Data supplied START

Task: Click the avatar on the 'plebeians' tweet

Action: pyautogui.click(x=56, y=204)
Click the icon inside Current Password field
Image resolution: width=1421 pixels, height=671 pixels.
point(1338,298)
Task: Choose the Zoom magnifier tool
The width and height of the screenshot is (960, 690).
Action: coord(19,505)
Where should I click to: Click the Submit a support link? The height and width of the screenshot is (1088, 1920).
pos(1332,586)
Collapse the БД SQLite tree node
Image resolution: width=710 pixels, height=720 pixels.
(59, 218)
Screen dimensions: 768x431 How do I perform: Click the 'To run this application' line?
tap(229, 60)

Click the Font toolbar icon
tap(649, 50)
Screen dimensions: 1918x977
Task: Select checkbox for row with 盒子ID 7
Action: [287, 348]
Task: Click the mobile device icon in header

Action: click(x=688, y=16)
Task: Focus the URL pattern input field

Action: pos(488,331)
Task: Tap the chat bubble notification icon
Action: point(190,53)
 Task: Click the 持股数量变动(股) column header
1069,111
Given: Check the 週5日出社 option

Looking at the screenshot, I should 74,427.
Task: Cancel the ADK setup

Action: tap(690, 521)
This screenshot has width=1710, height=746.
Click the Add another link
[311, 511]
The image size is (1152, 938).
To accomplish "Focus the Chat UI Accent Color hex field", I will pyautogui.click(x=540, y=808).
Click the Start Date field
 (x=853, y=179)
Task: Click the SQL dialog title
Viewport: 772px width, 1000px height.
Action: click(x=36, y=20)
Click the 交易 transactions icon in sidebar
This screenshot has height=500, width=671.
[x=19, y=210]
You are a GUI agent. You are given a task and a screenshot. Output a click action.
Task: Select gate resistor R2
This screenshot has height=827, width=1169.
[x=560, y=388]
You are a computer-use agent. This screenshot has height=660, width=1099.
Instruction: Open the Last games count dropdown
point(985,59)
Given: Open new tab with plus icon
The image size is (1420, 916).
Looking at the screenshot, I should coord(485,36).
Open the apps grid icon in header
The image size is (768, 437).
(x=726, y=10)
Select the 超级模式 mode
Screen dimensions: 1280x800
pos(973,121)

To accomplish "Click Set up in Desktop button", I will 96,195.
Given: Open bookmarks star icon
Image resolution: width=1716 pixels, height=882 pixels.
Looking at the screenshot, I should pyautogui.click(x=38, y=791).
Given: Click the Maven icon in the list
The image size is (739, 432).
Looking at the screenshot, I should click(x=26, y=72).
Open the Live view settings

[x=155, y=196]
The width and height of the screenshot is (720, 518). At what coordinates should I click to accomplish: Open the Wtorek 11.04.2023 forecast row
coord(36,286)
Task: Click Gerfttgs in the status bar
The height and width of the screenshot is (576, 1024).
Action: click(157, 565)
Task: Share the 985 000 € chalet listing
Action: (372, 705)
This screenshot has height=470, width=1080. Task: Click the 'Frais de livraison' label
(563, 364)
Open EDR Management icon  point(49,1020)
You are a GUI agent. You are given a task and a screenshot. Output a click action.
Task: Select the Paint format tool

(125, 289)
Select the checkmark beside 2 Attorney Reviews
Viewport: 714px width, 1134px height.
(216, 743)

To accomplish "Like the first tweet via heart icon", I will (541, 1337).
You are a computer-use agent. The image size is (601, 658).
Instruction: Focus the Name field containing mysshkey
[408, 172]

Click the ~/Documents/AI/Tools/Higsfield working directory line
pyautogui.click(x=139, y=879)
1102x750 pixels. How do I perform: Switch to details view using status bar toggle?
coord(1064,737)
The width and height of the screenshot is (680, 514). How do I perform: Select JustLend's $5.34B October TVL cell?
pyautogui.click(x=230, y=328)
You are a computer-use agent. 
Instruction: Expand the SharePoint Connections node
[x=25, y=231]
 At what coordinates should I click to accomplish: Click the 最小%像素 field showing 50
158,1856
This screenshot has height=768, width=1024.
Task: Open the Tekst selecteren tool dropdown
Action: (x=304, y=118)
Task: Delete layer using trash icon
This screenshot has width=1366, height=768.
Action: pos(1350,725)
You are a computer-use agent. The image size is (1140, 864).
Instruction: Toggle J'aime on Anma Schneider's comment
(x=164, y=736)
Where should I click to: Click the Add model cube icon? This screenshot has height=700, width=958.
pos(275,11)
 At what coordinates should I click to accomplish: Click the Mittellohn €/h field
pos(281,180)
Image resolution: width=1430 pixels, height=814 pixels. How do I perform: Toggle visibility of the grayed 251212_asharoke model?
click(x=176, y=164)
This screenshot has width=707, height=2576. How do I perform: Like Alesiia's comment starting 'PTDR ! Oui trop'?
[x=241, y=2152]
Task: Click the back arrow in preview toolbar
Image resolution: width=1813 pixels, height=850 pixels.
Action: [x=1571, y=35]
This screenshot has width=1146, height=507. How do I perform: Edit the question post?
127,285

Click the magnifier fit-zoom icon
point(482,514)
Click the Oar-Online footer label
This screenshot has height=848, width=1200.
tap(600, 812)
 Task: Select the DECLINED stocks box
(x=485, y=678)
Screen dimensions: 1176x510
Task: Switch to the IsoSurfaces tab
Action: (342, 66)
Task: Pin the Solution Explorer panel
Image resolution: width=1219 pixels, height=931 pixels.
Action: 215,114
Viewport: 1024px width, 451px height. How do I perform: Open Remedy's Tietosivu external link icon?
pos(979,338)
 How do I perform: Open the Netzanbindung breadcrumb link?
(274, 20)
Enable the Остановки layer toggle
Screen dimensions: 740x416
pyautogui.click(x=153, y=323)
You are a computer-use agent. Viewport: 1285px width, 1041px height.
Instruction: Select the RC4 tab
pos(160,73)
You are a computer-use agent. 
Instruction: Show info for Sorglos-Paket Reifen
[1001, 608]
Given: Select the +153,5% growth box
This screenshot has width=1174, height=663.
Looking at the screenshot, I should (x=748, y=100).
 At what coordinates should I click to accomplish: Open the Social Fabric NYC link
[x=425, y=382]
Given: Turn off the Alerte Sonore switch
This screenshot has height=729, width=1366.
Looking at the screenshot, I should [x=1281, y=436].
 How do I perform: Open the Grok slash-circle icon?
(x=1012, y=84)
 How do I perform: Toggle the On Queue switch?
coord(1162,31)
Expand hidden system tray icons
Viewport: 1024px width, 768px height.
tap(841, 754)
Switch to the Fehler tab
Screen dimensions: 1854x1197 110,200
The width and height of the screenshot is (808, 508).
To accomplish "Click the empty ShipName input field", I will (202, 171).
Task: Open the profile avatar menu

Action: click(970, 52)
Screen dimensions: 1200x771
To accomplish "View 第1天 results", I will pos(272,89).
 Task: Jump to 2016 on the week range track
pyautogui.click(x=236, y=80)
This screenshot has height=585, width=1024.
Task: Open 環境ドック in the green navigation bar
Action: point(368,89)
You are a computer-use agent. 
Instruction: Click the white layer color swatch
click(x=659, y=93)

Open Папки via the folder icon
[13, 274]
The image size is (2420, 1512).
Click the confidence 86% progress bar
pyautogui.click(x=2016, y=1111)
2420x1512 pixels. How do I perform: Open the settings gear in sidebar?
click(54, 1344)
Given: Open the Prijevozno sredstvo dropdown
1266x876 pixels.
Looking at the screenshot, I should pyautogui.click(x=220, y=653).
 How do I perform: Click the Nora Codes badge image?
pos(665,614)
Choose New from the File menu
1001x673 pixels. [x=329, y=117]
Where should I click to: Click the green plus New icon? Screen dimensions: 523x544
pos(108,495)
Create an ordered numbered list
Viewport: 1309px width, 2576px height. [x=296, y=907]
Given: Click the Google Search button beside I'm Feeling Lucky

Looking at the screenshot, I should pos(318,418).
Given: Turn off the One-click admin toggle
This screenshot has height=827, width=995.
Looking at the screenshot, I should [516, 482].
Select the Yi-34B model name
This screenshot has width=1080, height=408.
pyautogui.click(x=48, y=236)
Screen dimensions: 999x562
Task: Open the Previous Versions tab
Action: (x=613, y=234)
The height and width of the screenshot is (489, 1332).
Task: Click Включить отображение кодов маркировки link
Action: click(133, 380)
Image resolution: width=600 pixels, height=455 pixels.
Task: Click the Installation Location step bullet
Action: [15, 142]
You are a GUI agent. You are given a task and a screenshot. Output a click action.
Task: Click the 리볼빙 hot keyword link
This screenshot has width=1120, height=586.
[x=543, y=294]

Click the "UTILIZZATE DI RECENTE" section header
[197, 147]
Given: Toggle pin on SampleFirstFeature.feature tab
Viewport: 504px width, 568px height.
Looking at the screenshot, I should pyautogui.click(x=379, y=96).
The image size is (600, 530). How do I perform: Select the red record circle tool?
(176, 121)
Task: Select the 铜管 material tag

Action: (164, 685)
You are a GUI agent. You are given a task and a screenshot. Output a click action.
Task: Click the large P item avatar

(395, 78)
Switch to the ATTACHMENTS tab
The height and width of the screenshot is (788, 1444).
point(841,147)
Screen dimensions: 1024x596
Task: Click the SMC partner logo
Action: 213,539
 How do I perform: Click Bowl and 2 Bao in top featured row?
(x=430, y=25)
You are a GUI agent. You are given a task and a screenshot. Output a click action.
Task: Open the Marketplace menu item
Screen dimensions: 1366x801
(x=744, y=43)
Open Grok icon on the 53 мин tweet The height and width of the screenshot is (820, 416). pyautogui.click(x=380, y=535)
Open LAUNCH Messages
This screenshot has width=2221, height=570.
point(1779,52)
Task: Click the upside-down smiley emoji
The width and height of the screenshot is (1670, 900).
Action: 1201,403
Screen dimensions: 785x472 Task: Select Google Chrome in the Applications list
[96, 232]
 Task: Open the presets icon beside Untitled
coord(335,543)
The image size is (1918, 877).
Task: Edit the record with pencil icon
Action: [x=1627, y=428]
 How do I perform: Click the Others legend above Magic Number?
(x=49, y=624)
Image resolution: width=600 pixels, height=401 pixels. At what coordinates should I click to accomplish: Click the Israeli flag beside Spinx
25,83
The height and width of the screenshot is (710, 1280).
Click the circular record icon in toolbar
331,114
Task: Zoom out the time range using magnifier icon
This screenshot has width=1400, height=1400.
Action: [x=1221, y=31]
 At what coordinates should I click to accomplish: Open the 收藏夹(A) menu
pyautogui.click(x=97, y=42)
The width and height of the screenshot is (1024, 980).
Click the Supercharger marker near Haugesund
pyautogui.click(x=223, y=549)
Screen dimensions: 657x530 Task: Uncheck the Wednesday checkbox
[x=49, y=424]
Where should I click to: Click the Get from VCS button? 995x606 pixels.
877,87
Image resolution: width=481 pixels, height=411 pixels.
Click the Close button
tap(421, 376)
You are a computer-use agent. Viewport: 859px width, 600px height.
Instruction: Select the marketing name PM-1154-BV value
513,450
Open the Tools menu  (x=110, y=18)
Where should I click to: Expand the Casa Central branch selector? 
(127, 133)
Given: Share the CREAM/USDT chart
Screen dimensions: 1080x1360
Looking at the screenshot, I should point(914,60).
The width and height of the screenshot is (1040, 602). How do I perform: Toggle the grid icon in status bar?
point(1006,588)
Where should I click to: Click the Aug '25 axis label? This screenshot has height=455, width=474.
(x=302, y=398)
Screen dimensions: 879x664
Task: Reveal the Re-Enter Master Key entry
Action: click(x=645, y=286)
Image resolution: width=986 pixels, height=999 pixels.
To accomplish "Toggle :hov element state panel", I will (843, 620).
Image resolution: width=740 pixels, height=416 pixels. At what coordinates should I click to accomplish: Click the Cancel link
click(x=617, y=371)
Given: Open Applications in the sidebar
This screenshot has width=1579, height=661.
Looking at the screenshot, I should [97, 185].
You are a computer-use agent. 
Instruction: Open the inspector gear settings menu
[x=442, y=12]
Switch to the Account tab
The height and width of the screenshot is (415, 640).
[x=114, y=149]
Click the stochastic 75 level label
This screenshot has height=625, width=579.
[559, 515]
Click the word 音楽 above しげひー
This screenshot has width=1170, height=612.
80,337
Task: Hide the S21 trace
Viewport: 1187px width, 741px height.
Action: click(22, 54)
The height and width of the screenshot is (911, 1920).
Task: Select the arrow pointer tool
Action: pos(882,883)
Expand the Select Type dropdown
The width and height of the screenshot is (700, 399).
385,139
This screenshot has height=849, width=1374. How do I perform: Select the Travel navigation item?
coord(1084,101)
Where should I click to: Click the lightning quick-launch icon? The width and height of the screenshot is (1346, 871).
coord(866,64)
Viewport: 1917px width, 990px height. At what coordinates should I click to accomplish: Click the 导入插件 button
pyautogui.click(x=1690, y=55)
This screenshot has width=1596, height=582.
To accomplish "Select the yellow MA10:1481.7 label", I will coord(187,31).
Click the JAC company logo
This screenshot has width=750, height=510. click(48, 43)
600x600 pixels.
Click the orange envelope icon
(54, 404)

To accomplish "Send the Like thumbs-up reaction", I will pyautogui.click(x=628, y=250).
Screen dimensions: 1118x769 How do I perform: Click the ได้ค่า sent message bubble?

Data supplied END

*Work order*
Only the lines above starting at the line that holds "Given: Open bookmarks star icon" and ending at the line that holds "You are a computer-use agent. The image size is (1140, 864)." are to be repeated, exactly and in full.

*Your solution*
Given: Open bookmarks star icon
Image resolution: width=1716 pixels, height=882 pixels.
Looking at the screenshot, I should pyautogui.click(x=38, y=791).
Given: Click the Maven icon in the list
The image size is (739, 432).
Looking at the screenshot, I should click(x=26, y=72).
Open the Live view settings

[x=155, y=196]
The width and height of the screenshot is (720, 518). At what coordinates should I click to accomplish: Open the Wtorek 11.04.2023 forecast row
coord(36,286)
Task: Click Gerfttgs in the status bar
The height and width of the screenshot is (576, 1024).
Action: click(157, 565)
Task: Share the 985 000 € chalet listing
Action: (372, 705)
This screenshot has height=470, width=1080. Task: Click the 'Frais de livraison' label
(563, 364)
Open EDR Management icon  point(49,1020)
You are a GUI agent. You are given a task and a screenshot. Output a click action.
Task: Select the Paint format tool

(125, 289)
Select the checkmark beside 2 Attorney Reviews
Viewport: 714px width, 1134px height.
(216, 743)

To accomplish "Like the first tweet via heart icon", I will (541, 1337).
You are a computer-use agent. The image size is (601, 658).
Instruction: Focus the Name field containing mysshkey
[408, 172]

Click the ~/Documents/AI/Tools/Higsfield working directory line
pyautogui.click(x=139, y=879)
1102x750 pixels. How do I perform: Switch to details view using status bar toggle?
coord(1064,737)
The width and height of the screenshot is (680, 514). How do I perform: Select JustLend's $5.34B October TVL cell?
pyautogui.click(x=230, y=328)
You are a computer-use agent. 
Instruction: Expand the SharePoint Connections node
[x=25, y=231]
 At what coordinates should I click to accomplish: Click the 最小%像素 field showing 50
158,1856
This screenshot has height=768, width=1024.
Task: Open the Tekst selecteren tool dropdown
Action: (x=304, y=118)
Task: Delete layer using trash icon
This screenshot has width=1366, height=768.
Action: pos(1350,725)
You are a computer-use agent. The image size is (1140, 864).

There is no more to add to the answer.